> [GOAL OF THE EXERCISE]: Copy out the following records word for word, leaving nothing out.

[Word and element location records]
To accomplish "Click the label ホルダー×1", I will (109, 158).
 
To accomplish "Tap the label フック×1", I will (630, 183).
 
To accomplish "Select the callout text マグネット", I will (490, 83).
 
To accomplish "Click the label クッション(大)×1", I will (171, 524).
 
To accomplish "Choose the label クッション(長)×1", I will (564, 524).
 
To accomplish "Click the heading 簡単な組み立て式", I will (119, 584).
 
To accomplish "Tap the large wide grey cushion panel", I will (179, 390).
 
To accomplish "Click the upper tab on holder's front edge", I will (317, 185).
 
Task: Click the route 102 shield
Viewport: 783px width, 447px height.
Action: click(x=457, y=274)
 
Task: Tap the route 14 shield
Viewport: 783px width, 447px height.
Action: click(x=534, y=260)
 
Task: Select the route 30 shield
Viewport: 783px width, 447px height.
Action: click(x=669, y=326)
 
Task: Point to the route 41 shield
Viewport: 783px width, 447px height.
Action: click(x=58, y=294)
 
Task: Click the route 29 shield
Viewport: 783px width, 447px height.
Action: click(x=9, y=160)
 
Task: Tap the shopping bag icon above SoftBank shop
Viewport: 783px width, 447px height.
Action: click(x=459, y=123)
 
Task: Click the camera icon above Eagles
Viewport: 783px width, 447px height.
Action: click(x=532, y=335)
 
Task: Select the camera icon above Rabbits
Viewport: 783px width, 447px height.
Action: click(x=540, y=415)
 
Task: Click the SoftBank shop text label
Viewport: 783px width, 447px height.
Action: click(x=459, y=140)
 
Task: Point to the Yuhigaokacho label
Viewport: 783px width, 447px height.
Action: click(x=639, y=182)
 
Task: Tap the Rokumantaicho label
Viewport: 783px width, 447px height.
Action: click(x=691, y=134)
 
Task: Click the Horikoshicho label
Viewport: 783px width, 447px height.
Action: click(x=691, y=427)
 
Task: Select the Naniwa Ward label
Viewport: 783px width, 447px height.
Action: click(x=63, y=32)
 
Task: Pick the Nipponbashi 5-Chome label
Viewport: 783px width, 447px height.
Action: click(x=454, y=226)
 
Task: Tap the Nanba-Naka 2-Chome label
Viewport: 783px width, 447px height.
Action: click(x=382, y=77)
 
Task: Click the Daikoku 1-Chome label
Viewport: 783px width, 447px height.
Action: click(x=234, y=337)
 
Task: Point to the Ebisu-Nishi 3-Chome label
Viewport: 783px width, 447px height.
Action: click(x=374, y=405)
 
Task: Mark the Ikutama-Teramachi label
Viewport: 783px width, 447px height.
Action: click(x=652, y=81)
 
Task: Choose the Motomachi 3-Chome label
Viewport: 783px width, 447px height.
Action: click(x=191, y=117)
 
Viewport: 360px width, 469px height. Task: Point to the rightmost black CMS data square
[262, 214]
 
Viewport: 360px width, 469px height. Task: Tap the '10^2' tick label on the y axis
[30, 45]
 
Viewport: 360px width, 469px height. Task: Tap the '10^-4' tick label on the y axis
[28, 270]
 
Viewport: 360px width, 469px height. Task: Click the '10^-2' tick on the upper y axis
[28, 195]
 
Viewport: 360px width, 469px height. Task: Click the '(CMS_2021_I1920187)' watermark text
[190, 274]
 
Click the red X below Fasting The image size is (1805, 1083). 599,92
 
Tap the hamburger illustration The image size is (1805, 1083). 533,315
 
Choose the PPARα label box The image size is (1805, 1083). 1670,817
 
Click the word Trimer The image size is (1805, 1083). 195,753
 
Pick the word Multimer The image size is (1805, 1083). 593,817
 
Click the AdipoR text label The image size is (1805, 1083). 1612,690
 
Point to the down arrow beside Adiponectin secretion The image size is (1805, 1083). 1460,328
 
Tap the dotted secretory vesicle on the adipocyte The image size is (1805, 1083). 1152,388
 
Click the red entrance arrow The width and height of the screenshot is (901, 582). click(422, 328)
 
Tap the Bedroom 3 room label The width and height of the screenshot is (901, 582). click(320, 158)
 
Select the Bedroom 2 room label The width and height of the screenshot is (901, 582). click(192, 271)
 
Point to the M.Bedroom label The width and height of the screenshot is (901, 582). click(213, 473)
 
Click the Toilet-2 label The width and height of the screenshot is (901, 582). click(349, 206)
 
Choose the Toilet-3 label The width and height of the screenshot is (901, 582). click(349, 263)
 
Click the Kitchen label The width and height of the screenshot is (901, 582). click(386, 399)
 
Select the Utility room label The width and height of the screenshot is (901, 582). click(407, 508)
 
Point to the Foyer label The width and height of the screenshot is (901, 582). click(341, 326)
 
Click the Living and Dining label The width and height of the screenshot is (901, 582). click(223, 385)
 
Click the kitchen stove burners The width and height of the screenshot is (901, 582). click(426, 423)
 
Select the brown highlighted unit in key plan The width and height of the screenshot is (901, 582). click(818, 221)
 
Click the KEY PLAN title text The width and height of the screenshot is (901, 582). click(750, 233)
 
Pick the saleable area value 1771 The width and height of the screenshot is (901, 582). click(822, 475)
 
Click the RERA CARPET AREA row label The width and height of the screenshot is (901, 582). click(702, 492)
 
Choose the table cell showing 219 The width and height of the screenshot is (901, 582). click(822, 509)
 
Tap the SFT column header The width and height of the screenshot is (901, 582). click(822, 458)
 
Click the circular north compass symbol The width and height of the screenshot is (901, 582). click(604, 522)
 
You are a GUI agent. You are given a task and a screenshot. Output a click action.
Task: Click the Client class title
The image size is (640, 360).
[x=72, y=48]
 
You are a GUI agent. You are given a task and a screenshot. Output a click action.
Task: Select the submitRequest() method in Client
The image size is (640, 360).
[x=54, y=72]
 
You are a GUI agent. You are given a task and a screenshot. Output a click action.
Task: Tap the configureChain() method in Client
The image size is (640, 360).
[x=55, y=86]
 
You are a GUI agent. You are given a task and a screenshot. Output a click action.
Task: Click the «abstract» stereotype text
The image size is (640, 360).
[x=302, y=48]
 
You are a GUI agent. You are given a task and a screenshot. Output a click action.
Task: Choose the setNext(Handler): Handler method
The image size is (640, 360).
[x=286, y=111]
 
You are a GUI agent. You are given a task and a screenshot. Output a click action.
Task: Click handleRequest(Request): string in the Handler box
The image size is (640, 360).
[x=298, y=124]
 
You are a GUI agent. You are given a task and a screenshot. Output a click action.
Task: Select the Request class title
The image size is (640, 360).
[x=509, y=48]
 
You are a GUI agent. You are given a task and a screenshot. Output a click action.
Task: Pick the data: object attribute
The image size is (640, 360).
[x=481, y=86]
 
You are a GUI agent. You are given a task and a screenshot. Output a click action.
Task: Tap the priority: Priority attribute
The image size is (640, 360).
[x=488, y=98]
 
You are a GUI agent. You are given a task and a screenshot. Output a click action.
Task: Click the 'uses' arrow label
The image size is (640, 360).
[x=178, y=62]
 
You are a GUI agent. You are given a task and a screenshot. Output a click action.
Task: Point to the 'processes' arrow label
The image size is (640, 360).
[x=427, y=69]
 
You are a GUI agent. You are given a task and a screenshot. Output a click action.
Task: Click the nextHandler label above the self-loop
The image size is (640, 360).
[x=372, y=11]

> [SOLUTION]:
To accomplish "Click the label ホルダー×1", I will (109, 158).
 
To accomplish "Tap the label フック×1", I will (630, 183).
 
To accomplish "Select the callout text マグネット", I will (490, 83).
 
To accomplish "Click the label クッション(大)×1", I will (171, 524).
 
To accomplish "Choose the label クッション(長)×1", I will (564, 524).
 
To accomplish "Click the heading 簡単な組み立て式", I will (119, 584).
 
To accomplish "Tap the large wide grey cushion panel", I will (179, 390).
 
To accomplish "Click the upper tab on holder's front edge", I will (317, 185).
 
Task: Click the route 102 shield
Viewport: 783px width, 447px height.
Action: click(x=457, y=274)
 
Task: Tap the route 14 shield
Viewport: 783px width, 447px height.
Action: click(x=534, y=260)
 
Task: Select the route 30 shield
Viewport: 783px width, 447px height.
Action: click(x=669, y=326)
 
Task: Point to the route 41 shield
Viewport: 783px width, 447px height.
Action: click(x=58, y=294)
 
Task: Click the route 29 shield
Viewport: 783px width, 447px height.
Action: click(x=9, y=160)
 
Task: Tap the shopping bag icon above SoftBank shop
Viewport: 783px width, 447px height.
Action: click(x=459, y=123)
 
Task: Click the camera icon above Eagles
Viewport: 783px width, 447px height.
Action: click(x=532, y=335)
 
Task: Select the camera icon above Rabbits
Viewport: 783px width, 447px height.
Action: click(x=540, y=415)
 
Task: Click the SoftBank shop text label
Viewport: 783px width, 447px height.
Action: click(x=459, y=140)
 
Task: Point to the Yuhigaokacho label
Viewport: 783px width, 447px height.
Action: click(x=639, y=182)
 
Task: Tap the Rokumantaicho label
Viewport: 783px width, 447px height.
Action: click(x=691, y=134)
 
Task: Click the Horikoshicho label
Viewport: 783px width, 447px height.
Action: click(x=691, y=427)
 
Task: Select the Naniwa Ward label
Viewport: 783px width, 447px height.
Action: click(x=63, y=32)
 
Task: Pick the Nipponbashi 5-Chome label
Viewport: 783px width, 447px height.
Action: click(x=454, y=226)
 
Task: Tap the Nanba-Naka 2-Chome label
Viewport: 783px width, 447px height.
Action: click(x=382, y=77)
 
Task: Click the Daikoku 1-Chome label
Viewport: 783px width, 447px height.
Action: click(x=234, y=337)
 
Task: Point to the Ebisu-Nishi 3-Chome label
Viewport: 783px width, 447px height.
Action: click(x=374, y=405)
 
Task: Mark the Ikutama-Teramachi label
Viewport: 783px width, 447px height.
Action: click(x=652, y=81)
 
Task: Choose the Motomachi 3-Chome label
Viewport: 783px width, 447px height.
Action: click(x=191, y=117)
 
Viewport: 360px width, 469px height. Task: Point to the rightmost black CMS data square
[262, 214]
 
Viewport: 360px width, 469px height. Task: Tap the '10^2' tick label on the y axis
[30, 45]
 
Viewport: 360px width, 469px height. Task: Tap the '10^-4' tick label on the y axis
[28, 270]
 
Viewport: 360px width, 469px height. Task: Click the '10^-2' tick on the upper y axis
[28, 195]
 
Viewport: 360px width, 469px height. Task: Click the '(CMS_2021_I1920187)' watermark text
[190, 274]
 
Click the red X below Fasting The image size is (1805, 1083). 599,92
 
Tap the hamburger illustration The image size is (1805, 1083). 533,315
 
Choose the PPARα label box The image size is (1805, 1083). 1670,817
 
Click the word Trimer The image size is (1805, 1083). 195,753
 
Pick the word Multimer The image size is (1805, 1083). 593,817
 
Click the AdipoR text label The image size is (1805, 1083). 1612,690
 
Point to the down arrow beside Adiponectin secretion The image size is (1805, 1083). 1460,328
 
Tap the dotted secretory vesicle on the adipocyte The image size is (1805, 1083). 1152,388
 
Click the red entrance arrow The width and height of the screenshot is (901, 582). click(422, 328)
 
Tap the Bedroom 3 room label The width and height of the screenshot is (901, 582). click(320, 158)
 
Select the Bedroom 2 room label The width and height of the screenshot is (901, 582). click(192, 271)
 
Point to the M.Bedroom label The width and height of the screenshot is (901, 582). click(213, 473)
 
Click the Toilet-2 label The width and height of the screenshot is (901, 582). click(349, 206)
 
Choose the Toilet-3 label The width and height of the screenshot is (901, 582). click(349, 263)
 
Click the Kitchen label The width and height of the screenshot is (901, 582). click(386, 399)
 
Select the Utility room label The width and height of the screenshot is (901, 582). click(407, 508)
 
Point to the Foyer label The width and height of the screenshot is (901, 582). click(341, 326)
 
Click the Living and Dining label The width and height of the screenshot is (901, 582). click(223, 385)
 
Click the kitchen stove burners The width and height of the screenshot is (901, 582). click(426, 423)
 
Select the brown highlighted unit in key plan The width and height of the screenshot is (901, 582). click(818, 221)
 
Click the KEY PLAN title text The width and height of the screenshot is (901, 582). click(750, 233)
 
Pick the saleable area value 1771 The width and height of the screenshot is (901, 582). click(822, 475)
 
Click the RERA CARPET AREA row label The width and height of the screenshot is (901, 582). click(702, 492)
 
Choose the table cell showing 219 The width and height of the screenshot is (901, 582). click(822, 509)
 
Tap the SFT column header The width and height of the screenshot is (901, 582). click(822, 458)
 
Click the circular north compass symbol The width and height of the screenshot is (901, 582). click(604, 522)
 
You are a GUI agent. You are given a task and a screenshot. Output a click action.
Task: Click the Client class title
The image size is (640, 360).
[x=72, y=48]
 
You are a GUI agent. You are given a task and a screenshot. Output a click action.
Task: Select the submitRequest() method in Client
The image size is (640, 360).
[x=54, y=72]
 
You are a GUI agent. You are given a task and a screenshot. Output a click action.
Task: Tap the configureChain() method in Client
The image size is (640, 360).
[x=55, y=86]
 
You are a GUI agent. You are given a task and a screenshot. Output a click action.
Task: Click the «abstract» stereotype text
The image size is (640, 360).
[x=302, y=48]
 
You are a GUI agent. You are given a task and a screenshot. Output a click action.
Task: Choose the setNext(Handler): Handler method
The image size is (640, 360).
[x=286, y=111]
 
You are a GUI agent. You are given a task and a screenshot. Output a click action.
Task: Click handleRequest(Request): string in the Handler box
The image size is (640, 360).
[x=298, y=124]
 
You are a GUI agent. You are given a task and a screenshot. Output a click action.
Task: Select the Request class title
The image size is (640, 360).
[x=509, y=48]
 
You are a GUI agent. You are given a task and a screenshot. Output a click action.
Task: Pick the data: object attribute
The image size is (640, 360).
[x=481, y=86]
 
You are a GUI agent. You are given a task and a screenshot. Output a click action.
Task: Tap the priority: Priority attribute
The image size is (640, 360).
[x=488, y=98]
 
You are a GUI agent. You are given a task and a screenshot. Output a click action.
Task: Click the 'uses' arrow label
The image size is (640, 360).
[x=178, y=62]
 
You are a GUI agent. You are given a task and a screenshot. Output a click action.
Task: Point to the 'processes' arrow label
The image size is (640, 360).
[x=427, y=69]
 
You are a GUI agent. You are given a task and a screenshot. Output a click action.
Task: Click the nextHandler label above the self-loop
The image size is (640, 360).
[x=372, y=11]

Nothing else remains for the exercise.